Les députés feront leur rentrée à l'Assemblée nationale mardi. Jean Charest y sera, appuyé par un nouveau chef de cabinet et un Conseil des ministres élargi. Son objectif sera de «regagner la confiance des Québécois». Vaste programme qu'il ne pourra accomplir que s'il se met à l'écoute de ses concitoyens.
Rumeurs et spéculations ont fait état ces derniers mois d'un départ possible de Jean Charest. On disait que son honneur lavé par la commission Bastarache, il passerait la main. On peut imaginer qu'après l'annus horribilis que fut 2010, il ait pu en avoir la tentation. Mais il est un politicien combatif. Il sait ne pouvoir avoir de sortie honorable sans d'abord tout faire pour rétablir le lien de confiance avec les Québécois.
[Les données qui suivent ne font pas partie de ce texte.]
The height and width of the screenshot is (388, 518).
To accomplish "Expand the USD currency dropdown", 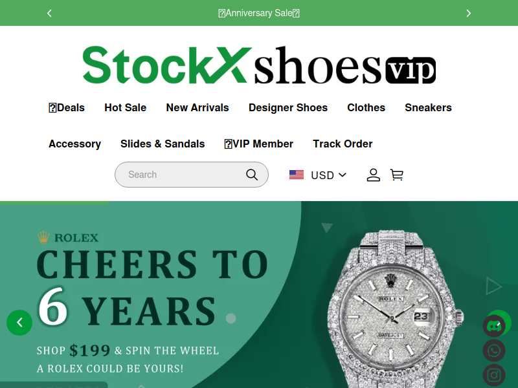I will [x=328, y=175].
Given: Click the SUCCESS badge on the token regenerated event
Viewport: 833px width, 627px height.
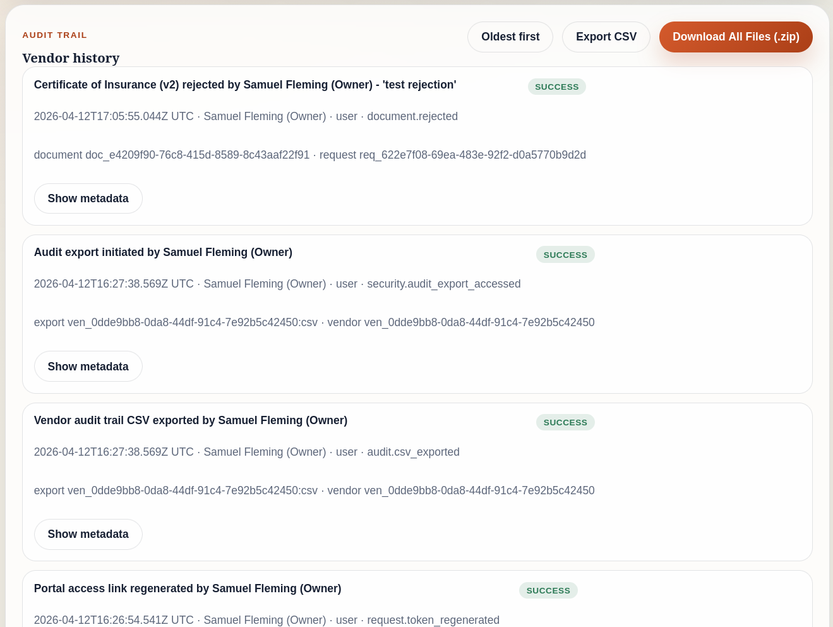Looking at the screenshot, I should point(548,590).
Et qui sait, s'il y arrivait, peut-être voudrait-il prolonger sa carrière de premier ministre...
Avec seulement deux ans écoulés à son mandat, Jean Charest mise d'abord sur le temps qui lui reste, soit deux, voire trois autres années. Les élections sont «à quelques éternités», disait-il il y a quelques semaines. La question est de savoir comment utiliser ce précieux temps. Depuis déjà un an bien compté, le Parti libéral est bon second derrière le Parti québécois, sans qu'aucun mouvement significatif de l'opinion publique ait pu être décelé. Il lui faudra au moins un an pour surmonter l'insatisfaction des Québécois, surtout celle des francophones qui lui ont tourné le dos à un point que certains qualifient d'irrémédiable.
Ces dernières semaines, le premier ministre et certains de ses ministres ont entrepris d'envoyer des signaux annonciateurs d'un virage, adoptant ainsi un ton plus conciliant dans l'explosif dossier des gaz de schiste. Surpris, certains ont cru le gouvernement disposé à décréter un moratoire sur l'exploration et l'exploitation de ces gaz.
N'imaginons surtout pas le gouvernement prêt à abdiquer totalement devant les revendications des mouvements d'opposition. Hier, le premier ministre se disait ainsi prêt à défendre des politiques aujourd'hui impopulaires, mais nécessaires à l'avancement du Québec. Tout dépendra de la réaction des Québécois devant l'évocation de changements dans les politiques libérales. Pour l'instant, on en est à l'étape des ballons d'essai, qui se multiplieront sans doute ces prochains jours. La mesure que l'on prendra de la réaction des Québécois permettra d'établir quels virages effectuer, et à quel degré.
Le gouvernement n'a pas arrêté sa stratégie. L'indique le report de la présentation d'un nouveau discours inaugural qui était attendu pour la rentrée de mardi. Ce discours ne viendra que plus tard. Il faut voir là l'effet de l'état de désorganisation du gouvernement, auquel M. Charest a entrepris de remédier avec la nomination d'un nouveau chef de cabinet et l'entrée au Conseil des ministres de trois députés qui rongeaient leur frein depuis longtemps et dont il s'assure ainsi la loyauté.
S'il vient, ce discours inaugural sera l'occasion d'un nouveau départ. Il clarifiera le cours de l'action du gouvernement et des décisions à venir dans les dossiers qui l'éloignent de la population. S'il n'arrive pas à créer ce rapprochement, d'ici douze mois au plus tard, Jean Charest aura sans doute épuisé les «éternités» dont il dispose aujourd'hui. Il en restera une seule, et c'est celle dont son successeur aura besoin pour préparer la prochaine confrontation électorale. Il devra la lui réserver.